Scientists in Switzerland have confirmed that a 3,000-year-old arrowhead is made of iron from a meteorite — but a mystery still remains about its origin.
The 1.5-inch arrowhead was found during a 19th-century excavation of a Bronze Age settlement near Mörigen in eastern Switzerland, according to the Natural History Museum of Bern.
The site is two miles away from the debris field of a meteorite known as the Twannberg meteorite — prompting scientists to ask whether it was made of the same space metal.
However, after extensive testing, scientists announced this month that the metal is indeed meteoritic — but that it's not from Twannberg.
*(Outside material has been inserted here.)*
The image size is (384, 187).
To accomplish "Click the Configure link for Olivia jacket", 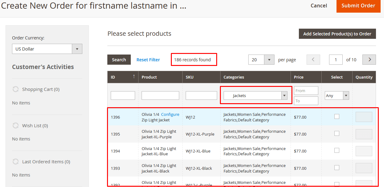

According to their findings, the nickel content of the arrowhead is about twice as high as metal from the local meteorite debris.
Instead, they wrote, the most likely origin is a lake formed by a meteor nearly 600 miles away in Estonia — a theory they said needs to be studied further.
"This large craterforming fall event happened at [roughly] 1500 years BC during the Bronze Age and produced many small fragments," the study said.
One such fragment may have traveled all the way to Mörigen, lead study author Beda Hofmann told CNN.
"Trade across Europe during the Bronze Age is a well-established fact: Amber from the Baltic (like the arrowhead, presumably), tin from Cornwall, glass beads from Egypt and Mesopotamia," he said by email.
Before humans knew how to smelt iron from oxide ores, they were making use of iron from meteorites, according to the study about the arrowhead.
However, "evidence of such early use of meteoritic iron is extremely rare," the Bern museum said in a statement.
Only 55 ancient meteoritic objects have been discovered across Eurasia and Africa. Nineteen of these were found in King Tutankhamun's tomb, according to the museum.